An antibody from a human survivor (light blue or turquoise) is shown inactivating the Lassa virus surface protein. The work shows how to engineer vaccine strategies to elicit protective immune responses. Courtesy of Ollmann Saphire Lab.
Before Ebola virus ever struck West Africa, locals were already on the lookout for a deadly pathogen: Lassa virus. With thousands dying from Lassa every year—and the potential for the virus to cause even larger outbreaks—researchers are committed to designing a vaccine to stop it. Now, a team led by Staff Scientist Kathryn Hastie and Professor Erica Ollmann Saphire at the Scripps Research Institute (TSRI) has solved the structure of the viral machinery that Lassa virus uses to enter human cells.

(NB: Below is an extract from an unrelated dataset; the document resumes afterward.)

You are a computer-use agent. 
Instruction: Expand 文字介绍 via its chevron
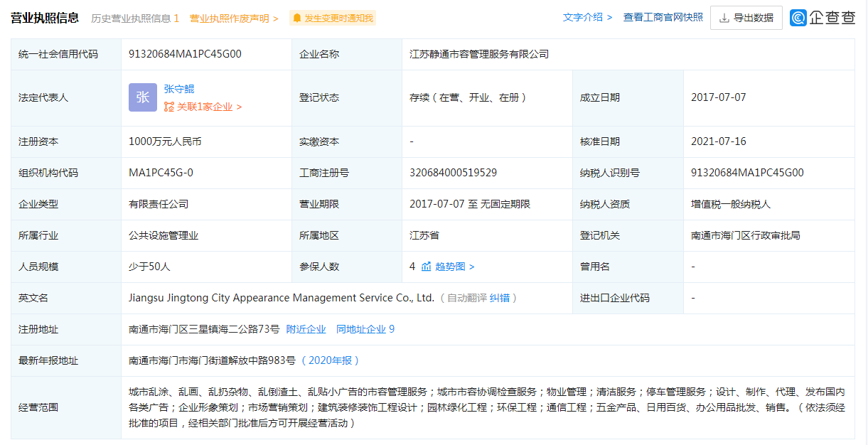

Their study, published June 2, 2017 in the journal Science, is the first to show a key piece of the viral structure, called the surface glycoprotein, for any member of the deadly arenavirus family.
Importantly, the new structure provides a blueprint to design a Lassa virus vaccine.
“This was a tenacious effort—over a decade—to conquer a global threat,” said Ollmann Saphire, senior author of the new study.
This story starts with a young graduate student in San Diego and leads all the way to Sierra Leone, to a unique hospital where Lassa fever victims arrive by the thousands every year.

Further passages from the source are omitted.